237.130_A1_Wk2_Task #3b_Comparing and Contrasting

Comparing and Contrasting site one and site two – Left Bank Grafitti wall and People’s t-shirts in and around Slow Boat Records.

 

What I see, what it means

The dimensions of the Left Bank Graffiti wall are monumental, to the point you can climb, sit, and, from collection of objects observed, smoke a lot of cigarettes whilst being accompanied by this murals existence. The designs on a t-shirt are able to fit into the torso shape and seem to change as the body enforces movement on the fabric, makes it come along for the do, you do. Both the mural and the graphic t-shirts used similar geometric imagery, symbols and icons. Recognizable imagery allows quick impact because we are not intended to be near either the wall or the t-shirt for too long. The mural is a passage, dank and dirty, not ideal to hang out in. Does it need to be said that people move fast, that it is enormously frustrating having some idiot stop you in order for them to read your shirt.

 

Something about change and saftey

The mural had power to changed “Graffiti Alley” into a safe place. The present was able to bring a positive change to how something could be experienced, and so it is, the mural is a representation of modern day Wellington. Slow Boat Records, established in 1985, silently relishes in the freezing quality it has over time. In the two sites, I saw a physical safety required change to a place, and I also saw in S.B.R how little change often makes people feel safe.

Stop and Go on Cuba

As soon as people set foot in S.B.R it’s as if a wave, some sort of calm, dashes down their limbs. Their necks crane not upward at the several red traffic lamps they had to endure to get to this point of the street. Instead they curl down and into the cracks between each 55 casing. T-shirts are what you are now, but the aging quality of some reminded me of the way S.B.R holds onto things that are old and loved with great importance.
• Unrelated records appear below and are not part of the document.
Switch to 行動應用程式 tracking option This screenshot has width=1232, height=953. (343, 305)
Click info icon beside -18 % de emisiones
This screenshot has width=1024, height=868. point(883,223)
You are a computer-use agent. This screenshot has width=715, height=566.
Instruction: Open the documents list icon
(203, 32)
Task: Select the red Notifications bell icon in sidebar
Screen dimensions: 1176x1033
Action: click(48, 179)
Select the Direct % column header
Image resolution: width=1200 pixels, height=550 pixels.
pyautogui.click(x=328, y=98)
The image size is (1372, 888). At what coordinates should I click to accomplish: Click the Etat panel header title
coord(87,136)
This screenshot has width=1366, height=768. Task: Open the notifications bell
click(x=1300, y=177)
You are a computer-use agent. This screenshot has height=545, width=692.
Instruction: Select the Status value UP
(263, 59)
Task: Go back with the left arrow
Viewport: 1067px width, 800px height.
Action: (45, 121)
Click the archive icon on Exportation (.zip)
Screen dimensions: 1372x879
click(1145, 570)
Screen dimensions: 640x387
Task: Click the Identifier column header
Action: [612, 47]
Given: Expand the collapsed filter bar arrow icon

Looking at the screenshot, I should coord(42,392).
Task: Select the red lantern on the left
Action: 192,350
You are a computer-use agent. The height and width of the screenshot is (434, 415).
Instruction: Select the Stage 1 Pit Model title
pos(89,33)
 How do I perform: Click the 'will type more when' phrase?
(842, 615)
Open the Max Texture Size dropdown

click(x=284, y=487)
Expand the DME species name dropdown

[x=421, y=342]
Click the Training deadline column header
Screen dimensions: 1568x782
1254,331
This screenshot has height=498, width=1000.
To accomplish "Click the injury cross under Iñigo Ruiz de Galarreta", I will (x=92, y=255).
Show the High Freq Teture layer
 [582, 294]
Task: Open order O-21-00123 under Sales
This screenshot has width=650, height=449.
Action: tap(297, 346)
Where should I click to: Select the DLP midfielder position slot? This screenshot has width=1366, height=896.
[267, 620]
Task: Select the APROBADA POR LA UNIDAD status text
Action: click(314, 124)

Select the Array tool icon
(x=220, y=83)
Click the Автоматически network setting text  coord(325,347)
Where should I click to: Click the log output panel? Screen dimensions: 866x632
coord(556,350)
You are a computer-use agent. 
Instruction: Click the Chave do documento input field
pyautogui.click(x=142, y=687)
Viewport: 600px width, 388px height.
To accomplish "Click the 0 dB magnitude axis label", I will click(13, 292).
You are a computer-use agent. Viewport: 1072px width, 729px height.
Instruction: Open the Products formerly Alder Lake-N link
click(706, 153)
People didn’t stop and look at the art in Left Bank. I think they’d probably be thrown off to see a blank wall more than the bright colour grid beside them. Although in saying that, It is much like the way we treat the shirts people wear. You look up realise where you are/ what someone is wearing, and nothing is usually that striking to stop us in our tracks. Both t-shirts and the mural wall create this kind of Cuba Street standard that is simmering creativity that feels normal but real dam cool at the same time.